Question 7.3: ELECTRONIC POLARIZABILITY OF COVALENT SOLIDS Consider a pure...

a.    Given the number of Si atoms, we can apply the Clausius–Mossotti equation to find \alpha _{e}

\alpha_{e}=\frac{3 \varepsilon_{o}}{N} \frac{\varepsilon_{r}-1}{\varepsilon_{r}+2}=\frac{3\left(8.85 \times 10^{-12}\right)}{\left(5 \times 10^{28}\right)} \frac{11.9-1}{11.9+2}=4.17 \times 10^{-40}  F  m ^{2}

This is larger, for example, than the electronic polarizability of an isolated Ar atom, which has more electrons. If we were to take the inner electrons in each Si atom as very roughly representing Ne, we would expect their contribution to the overall electronic polarizability to be roughly the same as the Ne atom, which is 0.45 \times  10^{−40}  F  m^{2}.

b.    The local field is

E_{ loc }=E+\frac{1}{3 \varepsilon_{o}} P

But, by definition,

P=\chi_{e} \varepsilon_{o} E=\left(\varepsilon_{r}-1\right) \varepsilon_{o} E

Substituting for P,

E_{ loc }=E+\frac{1}{3}\left(\varepsilon_{r}-1\right) E

so the local field with respect to the applied field is

\frac{E_{ loc }}{E}=\frac{1}{3}\left(\varepsilon_{r}+2\right)=4.63

The local field is a factor of 4.63 greater than the applied field.

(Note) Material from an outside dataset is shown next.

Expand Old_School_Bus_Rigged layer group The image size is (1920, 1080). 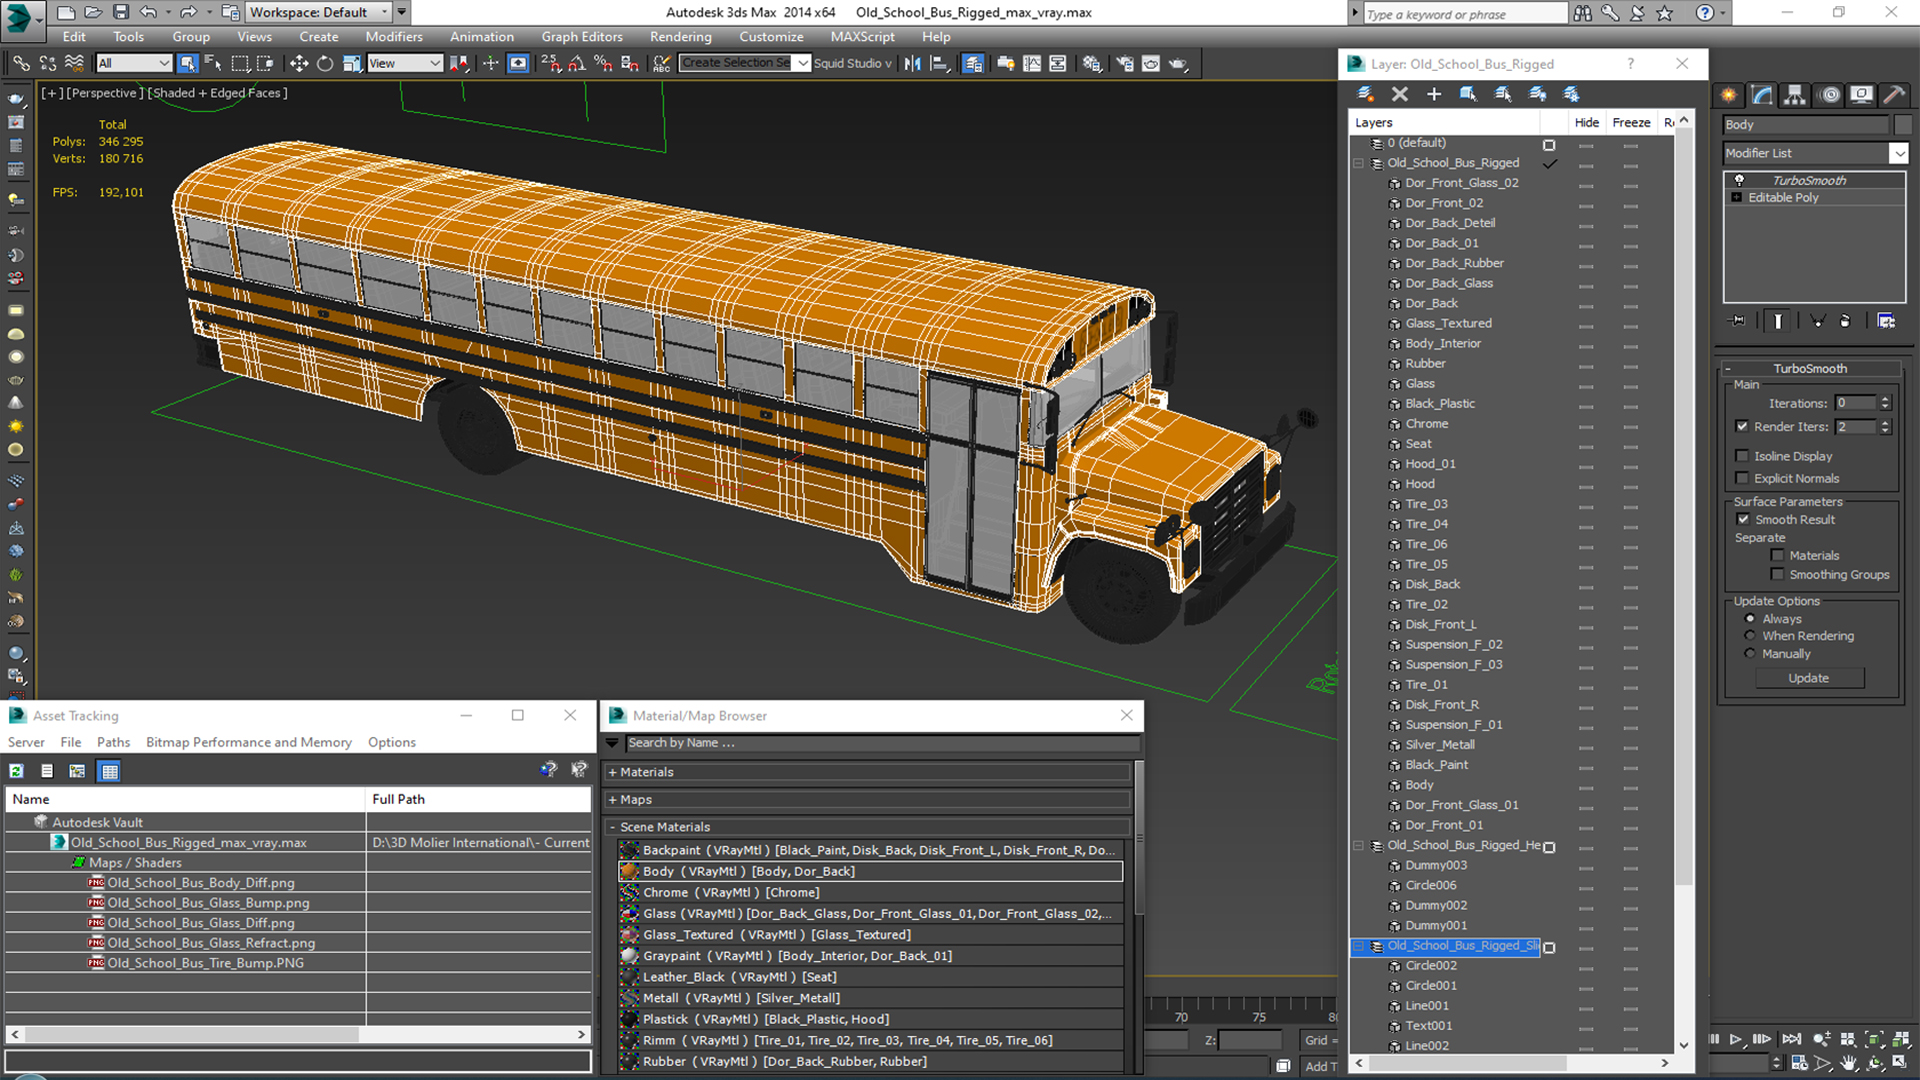tap(1361, 162)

c.    Since polarization is due to valence electrons and there are four per Si atom, we can use Equation 7.7,

\alpha_{e}=\frac{Z e^{2}}{m_{e} \omega_{o}^{2}}         [7.7]

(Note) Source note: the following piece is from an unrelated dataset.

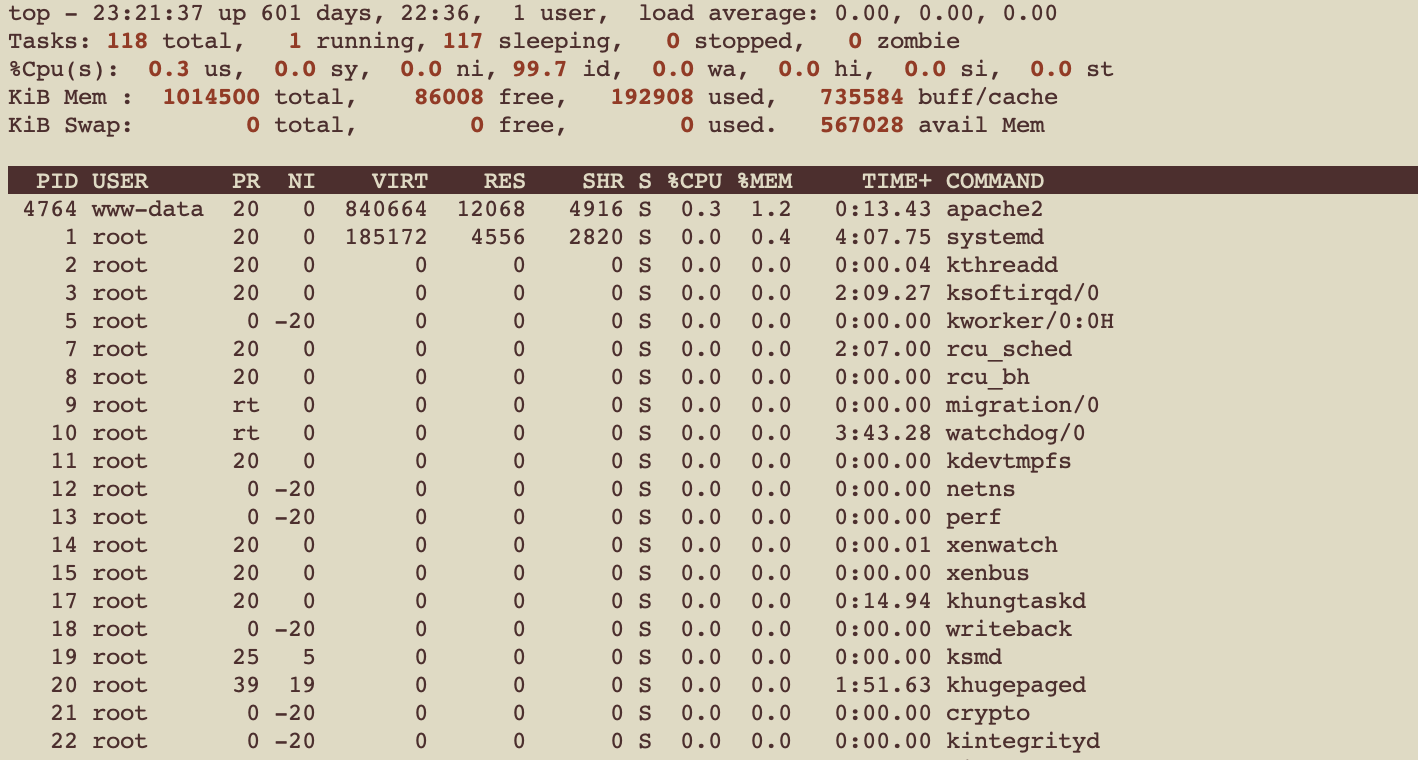Click the PID column header
This screenshot has width=1418, height=760.
tap(57, 181)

\omega_{o}=\left(\frac{Z e^{2}}{m_{e} \alpha_{e}}\right)^{1 / 2}=\left[\frac{4\left(1.6 \times 10^{-19}\right)^{2}}{\left(9.1 \times 10^{-31}\right)\left(4.17 \times 10^{-40}\right)}\right]^{1 / 2}=1.65 \times 10^{16}  rad  s ^{-1}

The corresponding resonant frequency is \omega_{o} / 2 \pi  \text { or }  2.6 \times 10^{15}  Hz , which is typically associated with electromagnetic waves of wavelength in the ultraviolet region.